=== Begin Enclosure ===
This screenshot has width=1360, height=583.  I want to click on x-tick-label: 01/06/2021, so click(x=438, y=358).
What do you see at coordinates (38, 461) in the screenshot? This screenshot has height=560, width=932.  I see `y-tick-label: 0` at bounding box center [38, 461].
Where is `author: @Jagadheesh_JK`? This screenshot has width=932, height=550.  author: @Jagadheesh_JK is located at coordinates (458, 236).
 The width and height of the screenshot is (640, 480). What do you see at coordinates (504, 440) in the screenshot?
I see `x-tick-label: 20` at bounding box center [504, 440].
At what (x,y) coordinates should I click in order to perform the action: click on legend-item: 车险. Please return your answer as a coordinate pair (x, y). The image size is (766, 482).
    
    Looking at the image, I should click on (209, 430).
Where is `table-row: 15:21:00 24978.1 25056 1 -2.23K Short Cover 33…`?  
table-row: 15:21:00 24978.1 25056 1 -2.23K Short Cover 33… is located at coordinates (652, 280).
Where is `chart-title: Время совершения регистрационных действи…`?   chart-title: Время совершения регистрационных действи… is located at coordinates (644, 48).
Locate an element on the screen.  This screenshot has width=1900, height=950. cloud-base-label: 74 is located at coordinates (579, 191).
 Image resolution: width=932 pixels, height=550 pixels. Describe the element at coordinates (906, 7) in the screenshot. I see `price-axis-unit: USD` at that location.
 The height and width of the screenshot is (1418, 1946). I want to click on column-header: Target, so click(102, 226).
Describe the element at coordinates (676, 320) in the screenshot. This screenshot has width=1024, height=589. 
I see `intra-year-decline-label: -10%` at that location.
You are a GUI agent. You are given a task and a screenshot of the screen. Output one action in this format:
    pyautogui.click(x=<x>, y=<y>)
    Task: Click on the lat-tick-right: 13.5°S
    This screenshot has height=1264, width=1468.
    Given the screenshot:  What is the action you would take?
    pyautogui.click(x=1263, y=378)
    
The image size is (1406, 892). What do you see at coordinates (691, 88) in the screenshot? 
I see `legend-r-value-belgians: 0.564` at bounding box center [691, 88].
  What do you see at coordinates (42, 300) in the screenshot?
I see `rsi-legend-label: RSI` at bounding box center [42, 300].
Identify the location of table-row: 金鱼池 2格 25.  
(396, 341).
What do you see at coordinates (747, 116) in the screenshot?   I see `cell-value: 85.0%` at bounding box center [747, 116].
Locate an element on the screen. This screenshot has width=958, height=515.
=== End Enclosure ===
• What the task asks
Rewrite the listing above, changing "Where is" to "What is the location of" and keeping everything else the same.

• Task answer
This screenshot has width=1360, height=583.  I want to click on x-tick-label: 01/06/2021, so click(x=438, y=358).
What do you see at coordinates (38, 461) in the screenshot? This screenshot has height=560, width=932.  I see `y-tick-label: 0` at bounding box center [38, 461].
What is the location of `author: @Jagadheesh_JK`? This screenshot has width=932, height=550.  author: @Jagadheesh_JK is located at coordinates (458, 236).
 The width and height of the screenshot is (640, 480). What do you see at coordinates (504, 440) in the screenshot?
I see `x-tick-label: 20` at bounding box center [504, 440].
At what (x,y) coordinates should I click in order to perform the action: click on legend-item: 车险. Please return your answer as a coordinate pair (x, y). The image size is (766, 482).
    
    Looking at the image, I should click on (209, 430).
What is the location of `table-row: 15:21:00 24978.1 25056 1 -2.23K Short Cover 33…`?  
table-row: 15:21:00 24978.1 25056 1 -2.23K Short Cover 33… is located at coordinates (652, 280).
What is the location of `chart-title: Время совершения регистрационных действи…`?   chart-title: Время совершения регистрационных действи… is located at coordinates (644, 48).
Locate an element on the screen.  This screenshot has width=1900, height=950. cloud-base-label: 74 is located at coordinates (579, 191).
 Image resolution: width=932 pixels, height=550 pixels. Describe the element at coordinates (906, 7) in the screenshot. I see `price-axis-unit: USD` at that location.
 The height and width of the screenshot is (1418, 1946). I want to click on column-header: Target, so click(102, 226).
Describe the element at coordinates (676, 320) in the screenshot. This screenshot has width=1024, height=589. 
I see `intra-year-decline-label: -10%` at that location.
You are a GUI agent. You are given a task and a screenshot of the screen. Output one action in this format:
    pyautogui.click(x=<x>, y=<y>)
    Task: Click on the lat-tick-right: 13.5°S
    This screenshot has height=1264, width=1468.
    Given the screenshot:  What is the action you would take?
    pyautogui.click(x=1263, y=378)
    
The image size is (1406, 892). What do you see at coordinates (691, 88) in the screenshot? 
I see `legend-r-value-belgians: 0.564` at bounding box center [691, 88].
  What do you see at coordinates (42, 300) in the screenshot?
I see `rsi-legend-label: RSI` at bounding box center [42, 300].
Identify the location of table-row: 金鱼池 2格 25.  
(396, 341).
What do you see at coordinates (747, 116) in the screenshot?   I see `cell-value: 85.0%` at bounding box center [747, 116].
Locate an element on the screen. This screenshot has width=958, height=515.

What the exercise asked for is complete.